A graduate of U.C. Berkeley, Rodriguez has an M.A. in Latin American Studies (Honors) and an M.F.A. in Film and Television from UCLA. He also studied Art History and Spanish Literature at Universidad Cumplutense de Madrid. He is a former Senior Research Fellow for The Center for the Study of Los Angeles at Loyola Marymount University and Senior Fellow at the Institute for Justice & Journalism at USC. In 2006, Rodriguez received the first annual USA Broad Fellow Award. This annual award, made by United States Artists (USA), honors the country's finest living artists. Currently, he is Senior Fellow at the USC Annenberg School for Communication and Journalism.

Not limited to film, Rodriguez wrote the story and title song for the Grammy-nominated "Papa's Dream" by Los Lobos. He also founded, published, and edited Avance, a national Latino magazine of arts and culture as well as Esencia, a San Francisco Latino magazine of arts and culture.

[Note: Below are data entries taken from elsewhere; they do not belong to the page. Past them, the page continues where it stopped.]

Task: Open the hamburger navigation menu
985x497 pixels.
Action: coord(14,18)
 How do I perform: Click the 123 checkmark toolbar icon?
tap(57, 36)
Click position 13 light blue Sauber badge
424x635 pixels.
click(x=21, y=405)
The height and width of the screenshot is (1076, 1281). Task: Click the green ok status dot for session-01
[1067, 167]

The Washington Post has referred to Rodriguez’ work as “higher truth-telling,” The San Diego Tribune calls his work “masterful,” and The New York Times "thoughtful."

== Current Project ==
Rodriguez' current project is about Oscar Zeta Acosta, a brilliant and controversial writer/lawyer/activist who is often remembered in popular culture for his fictionalized appearance as Dr. Gonzo in Hunter S. Thompson’s classic, Fear and Loathing in Las Vegas, as well as for his cult classic books, The Revolt of the Cockroach People and The Autobiography of a Brown Buffalo. It was released in 2017 as The Rise and Fall of the Brown Buffalo

==Filmography==

Ruben Salazar: Man in the Middle, (2014) an investigative look at the life and mysterious death of pioneering journalist Ruben Salazar. Winner of Best Documentary at the 2014 San Antonio CineFestival.

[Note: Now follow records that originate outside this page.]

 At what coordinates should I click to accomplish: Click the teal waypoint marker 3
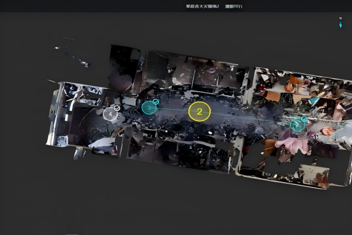[x=149, y=108]

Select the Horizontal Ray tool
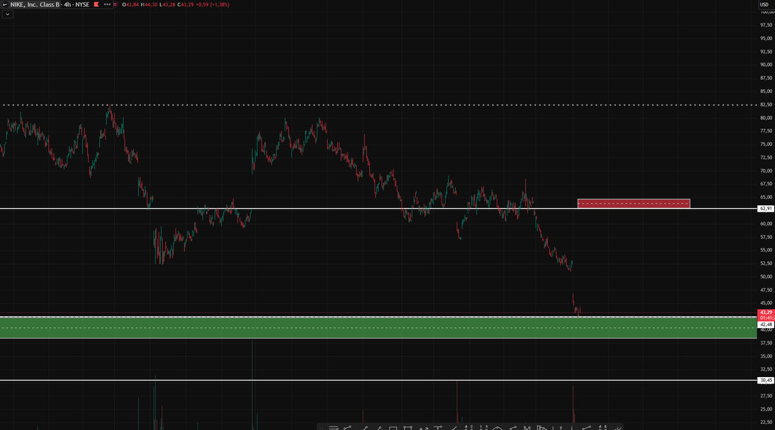click(x=334, y=427)
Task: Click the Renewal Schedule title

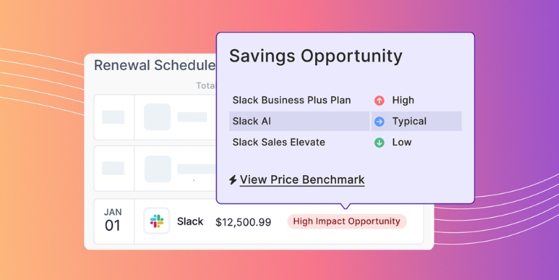Action: click(154, 66)
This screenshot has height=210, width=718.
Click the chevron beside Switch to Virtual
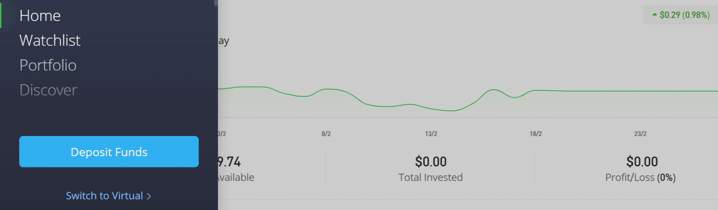tap(149, 196)
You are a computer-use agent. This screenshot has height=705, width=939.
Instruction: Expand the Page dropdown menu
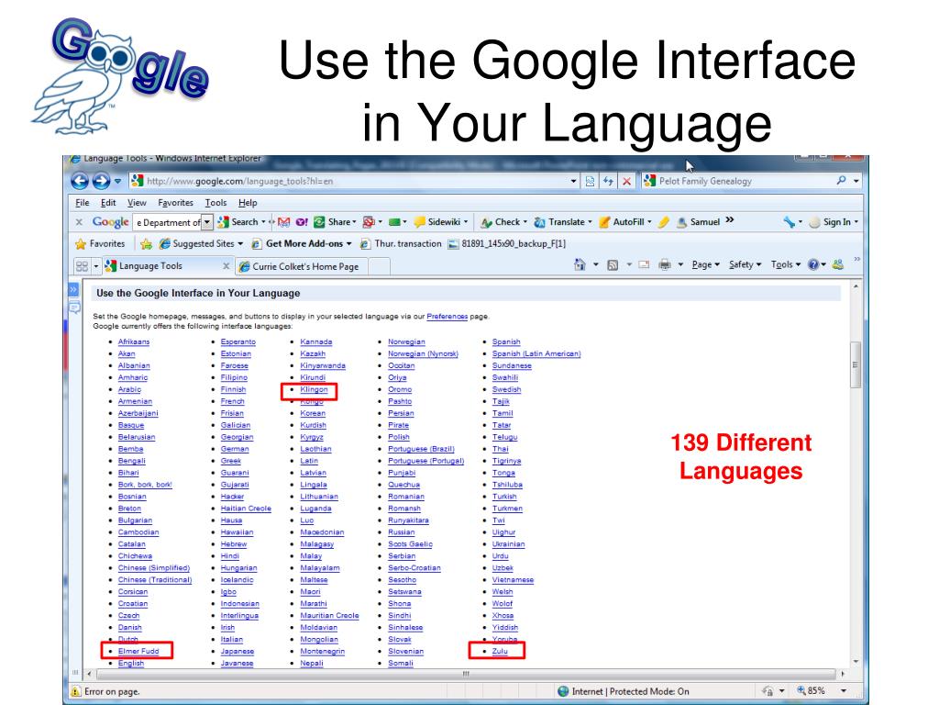click(x=702, y=266)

RACE 2012, (PBS, 2012), a one-hour PBS election special, is a conversation about race, politics, and how demographic change will affect the country's political future. Fast-moving and non-partisan, RACE 2012 draws insights on racial political history from analysts, strategists and activists on both sides of the aisle. Winner of a 2013 CINE Golden Eagle Award.

Latinos '08 (PBS, 2008), a one-hour PBS election special, looks at these new Americans through the prism of the 2008 presidential election, exploring how Latinos will impact not just the 2008 election but also American politics for decades to come. Winner of a 2009 CINE Golden Eagle Award.

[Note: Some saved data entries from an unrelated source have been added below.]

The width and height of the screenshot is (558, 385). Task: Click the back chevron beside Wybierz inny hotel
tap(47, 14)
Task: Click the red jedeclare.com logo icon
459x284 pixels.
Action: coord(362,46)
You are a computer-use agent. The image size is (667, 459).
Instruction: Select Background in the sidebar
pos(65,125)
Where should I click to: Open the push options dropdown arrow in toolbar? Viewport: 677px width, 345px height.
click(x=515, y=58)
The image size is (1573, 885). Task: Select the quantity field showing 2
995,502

Encounter: USA Fellows (United States Artists, 2008), a series of short webisodes documenting leading U.S. artists and their work, in collaboration with United States Artists.

Brown is the New Green: George Lopez and the American Dream (PBS, 2007), a one-hour documentary for PBS, is a look at how Hispanic marketing and media shape Latino identity, featuring George Lopez, an advocate for moving Latinos into the mainstream. Brown is the New Green won a 2008 Imagen award for Best Documentary.

Los Angeles Now (PBS, Independent Lens, 2004), a one-hour documentary, investigates the "browning" of America's second-largest city. Newsday said that the film, "reveals L.A. for what it really is: the most multicultural city in the world and, possibly, a blueprint for the future of the United States.”

Mixed Feelings: San Diego/Tijuana (PBS, 2002), a half-hour documentary, is a commentary on contrasting conditions and attitudes of the U.S. and Mexico using the urban landscapes of neighboring border cities. The New York Times praised the film's "snappy digital imagery;" The Los Angeles Times called it "transnational fun, with a point."

Pancho Villa & Other Stories (PBS, 1999) is a look at popular opinion about one of Mexico's most revered and controversial 20th century personalities. The film was featured at the 2000 San Antonio CineFestival.

Manuel Ocampo: God is My Copilot (Film, 1998) an exploration of identity politics in the contemporary art world, featuring Manuel Ocampo, Dennis Hopper, and Julian Schnabel. Screened in 1998 at the American Film Institute International Festival, Los Angeles; Hawaii International Film Festival; and the Biennale Internationale du film sur l'art at the Centre Georges Pompidou in Paris.